What sometimes gets tricky when writing in third person is deciding how much the narrator—and therefore the reader—knows. The omniscient third-person narrator knows everything.

Omniscient narration is suitable for fiction but can sometimes seem jumpy or confusing (Which character are we following now?), leaving readers feeling distant from the characters. Thus omniscient third person often is used in novels and other longer works, where the writer can stay in a certain character’s head for a long time before switching to someone else.

More popular in short fiction is limited third-person point of view, in which the narrator’s view is restricted to that of a single character. Readers are firmly in that person’s head and hear from the writer only what that character thinks and feels.

In limited third-person narration, it is important to be consistent within a given scene, or even an entire piece of writing. If as a writer you choose limited third-person narration, make sure not to jump around or into some other character’s head (or heart). Stick with what your main character can know, see, feel, and do.

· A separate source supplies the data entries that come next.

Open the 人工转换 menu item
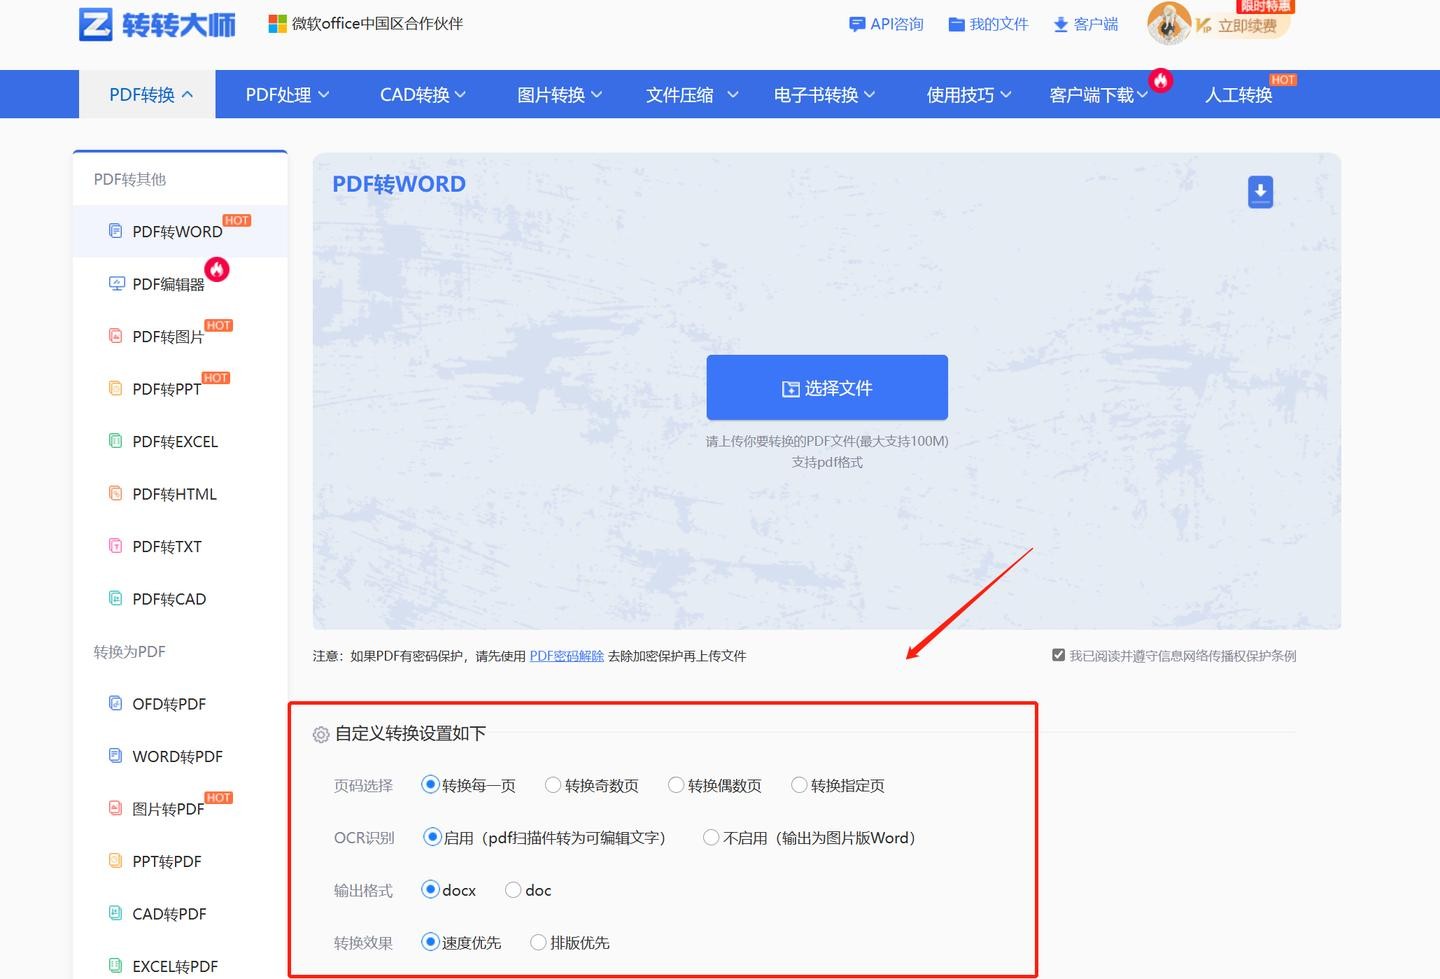This screenshot has width=1440, height=979. tap(1238, 95)
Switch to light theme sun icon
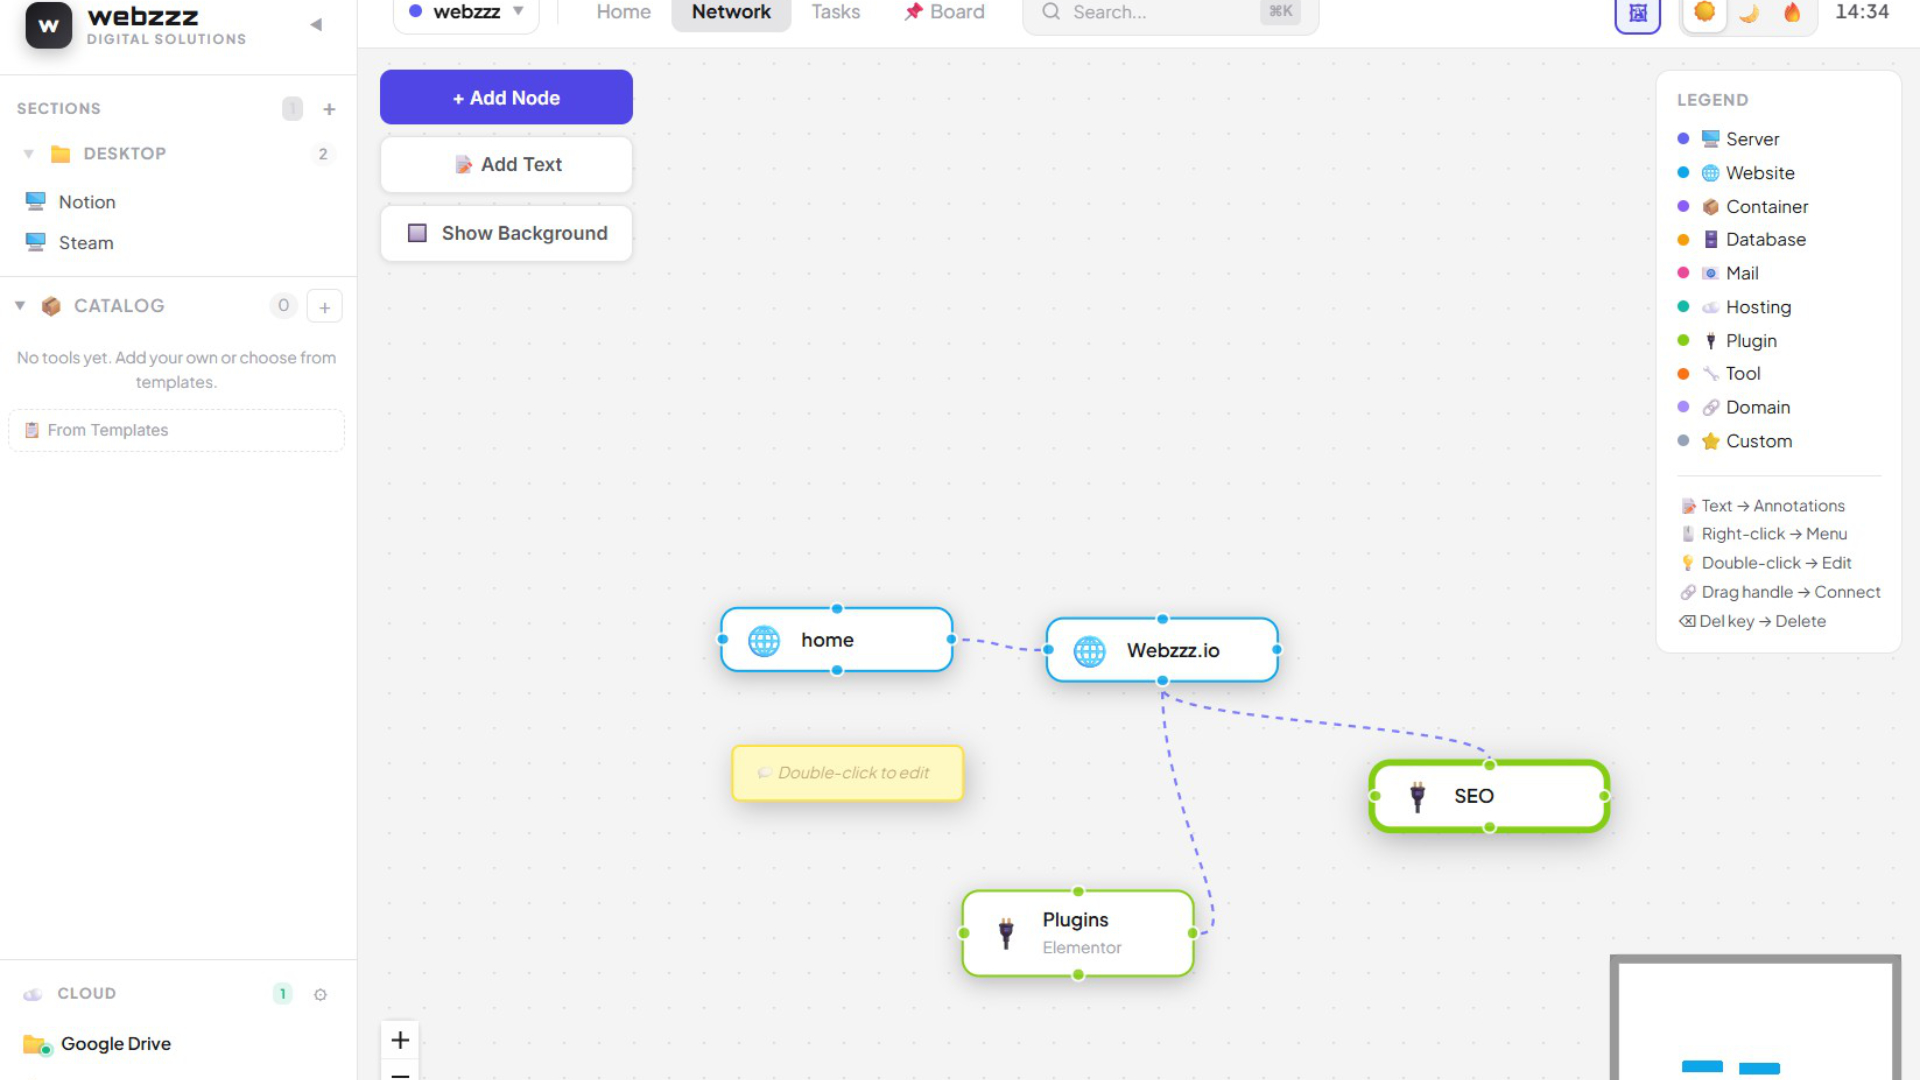The image size is (1920, 1080). click(x=1705, y=13)
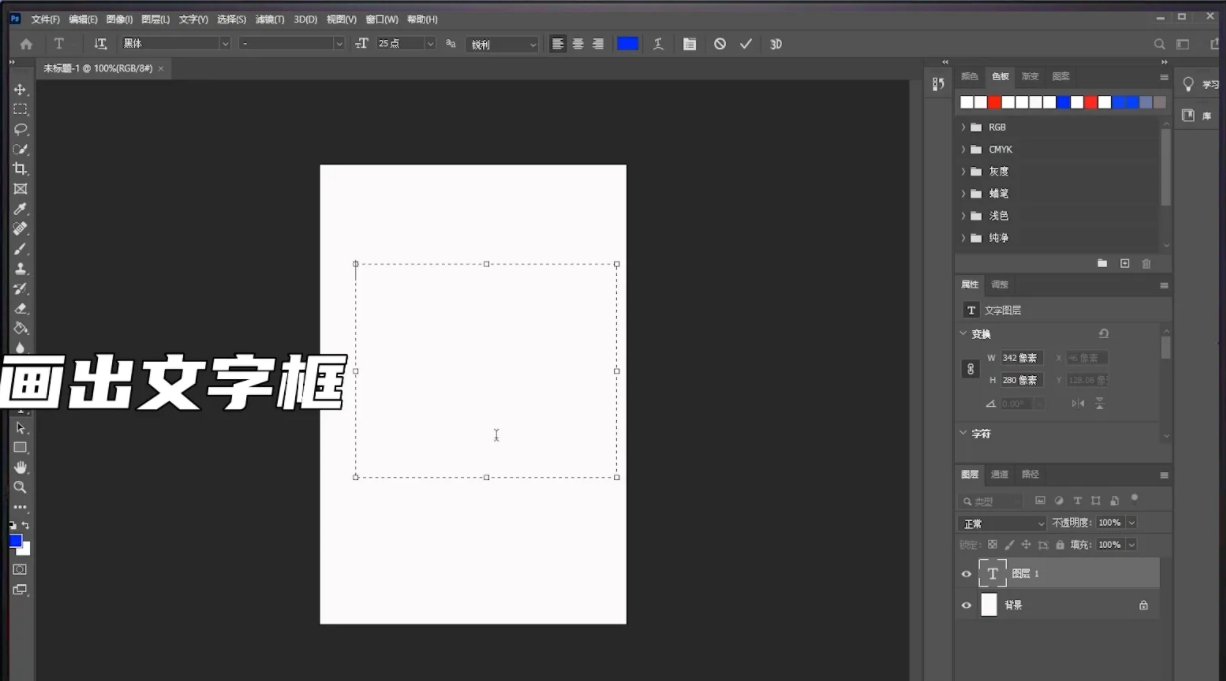The image size is (1226, 681).
Task: Switch to the 通道 tab
Action: [x=999, y=474]
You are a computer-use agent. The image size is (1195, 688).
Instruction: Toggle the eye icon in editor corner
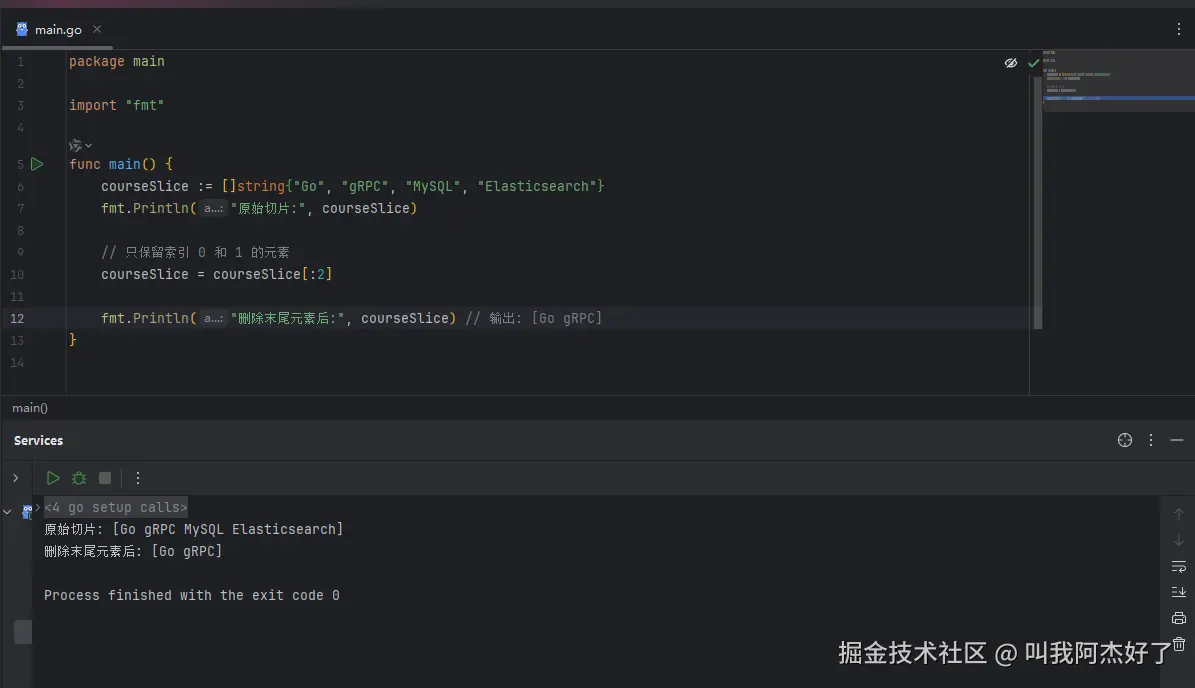[x=1011, y=63]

There is yet another point of view: objective point of view. More on that next month (maybe). In the meantime, how many different points of view did I use in this article, and what were they? Electronic bonbons to anyone who emails me their answer!

Student Showcase

“Nature Park” (excerpt) by Debbe Borders

Debbe Borders, a member of the Kickstart Your Writing program, has been an avid reader her whole life and enjoyed discovering unique word combinations, but she did not start writing until the summer of 2014, when she wanted to discover her creative side. So far her writing has been based on personal experience. For example, she just now is finishing up final edits on “Snow Day,” which describes her delight at waking up to a snow-covered neighborhood. Debbe says that poetic prose resonates with her more than anything else.

Dawn opens the day as an indigo-blue sky filters through vine maple trees. Lining both sides of the trail are ferns, hosta, poison oak and shrubs with small pink flowers, dark green leaves and red berries.

Ground from the creek banks changes from flat to slightly hilly before leading beyond, to areas with less brush but more trees. On a branch, an owl sits, one eye open. Its feathers are mostly white with patches of black and gray. Slowly extending one talon for a few moments, it then resumes a grip on the tree branch and closes its eye. The subtle movement sends bunnies scurrying for cover in the dense brush.

Butterflies and dragonflies dance in the sunshine amongst wild iris growing along the bank. Frogs croak from hiding places in tall grass. Nearby, a great blue heron sits motionless on an ivy-covered tree stump. Without sound, the majestic bird tucks in its neck, spreads large blue-gray wings and takes flight with slow, deep wing beats and long legs trailing behind.